A bipartisan group of lawmakers is crafting bills to tackle the fentanyl crisis in Denver and Colorado even as the tragedies continue to pile up; the latest involves three suspected fentanyl-related deaths in a motel room in Cortez. However, most reports suggest lawmakers are more focused on tougher penalties than on public health.

Lisa Raville, executive director of the Harm Reduction Action Center, whose mission is “to educate, empower, and advocate for the health and dignity of Denver’s injection drug users,” hopes that’s not the case. for various reasons. She sees crackdowns like this epitomized by a Denver Police Department sweep of Union Station last month as emblematic of policies that have repeatedly failed. And such legislation could also be rendered ineffective or obsolete by the continued influx of newer and more potent synthetic opioids, including protonitazene, abbreviated to nitazene, which began appearing on the East Coast a year or two ago. and appears to be heading west in the same way fentanyl has taken over Colorado.

“We told people, ‘Look, these new synthetic drugs are going to come here, they’re definitely coming here,'” Raville notes. “So far there’s been a lot of ‘I don’t know. I doubt it.’ But of course they come here.”

“New synthetic opioid protonitazene rises in prevalence as ‘nitazenes’ gain traction in the United States and Canada,” published in December by the Pennsylvania-based Center for Forensic Science Research & Education, offers an introduction to the substance. . Its abstract describes protonitazene as “a potent new synthetic opioid” that is structurally “different from synthetic opioids commonly encountered in medical-legal records (e.g., fentanyl, heroin)” but is “approximately three times stronger potent than fentanyl”. The first case was reported to NPS Discovery, an open-access drug early warning system, last May, with between nine and fifteen more examples appearing before the end of 2021.

The Washington/Baltimore High-Intensity Drug Trafficking Zone is also issuing an alert about protonitazene, whose November warning mentions a WTOP News article that month about a chemist in Washington, D.C., identifying a sample during a used syringe testing program.

A concern with various members of the nitazene family, including substances such as butonitazene, etodesnitazene, flunitazene, metonitazene, and metodesnitazene, is that they may be resistant to Narcan, which is widely used to reverse effects of overdoses.

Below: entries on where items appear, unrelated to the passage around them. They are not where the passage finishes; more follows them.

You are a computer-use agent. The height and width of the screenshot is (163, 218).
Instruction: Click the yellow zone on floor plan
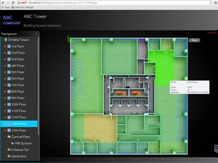click(100, 128)
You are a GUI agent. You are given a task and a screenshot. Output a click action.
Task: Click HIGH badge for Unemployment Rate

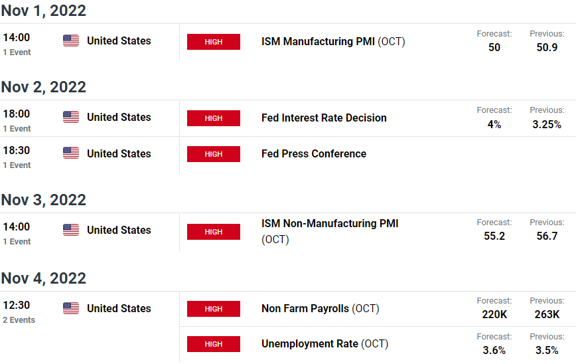214,344
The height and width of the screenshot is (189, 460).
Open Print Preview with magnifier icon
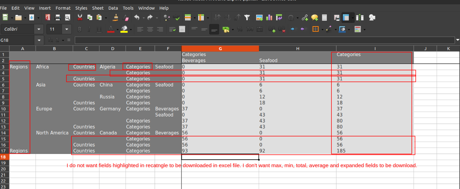pyautogui.click(x=68, y=18)
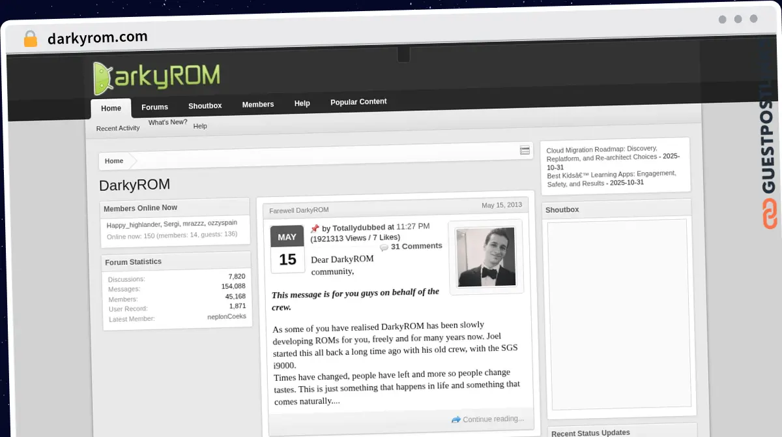Click the green Android mascot in the logo

coord(102,77)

Also on the Washington/Baltimore HIDTA radar is isotonitazene, which “activates mu-opioid receptors in the same way as fentanyl and hydromorphone.” Narcan appears to work on isotonitazene, HIDTA acknowledges, but three deaths involving the drug were reported in Europe last year, and there was at least one seizure of the drug in California.

Raville thinks Colorado lawmakers will get nowhere trying to play Whac-a-Mole with fentanyl and other synthetic opioids because new ones are popping up regularly.

“We’ve always had drugs, but in the United States we’ve never had a very good conversation about it,” she says. “The last fifty years of the War on Drugs have been racist and classist – then we had DARE and ‘Just Say No’. When I show people around the center, it takes a while to get them to a neutral place because there’s so much misinformation out there.”

She adds: “We want to be innovative in this time of overdose crisis because we know law enforcement will never stop fentanyl. That’s some of the rhetoric I’ve heard, but it’s is here, baby, and it’s been here for years.”

And other synthetic drugs are undoubtedly on the way.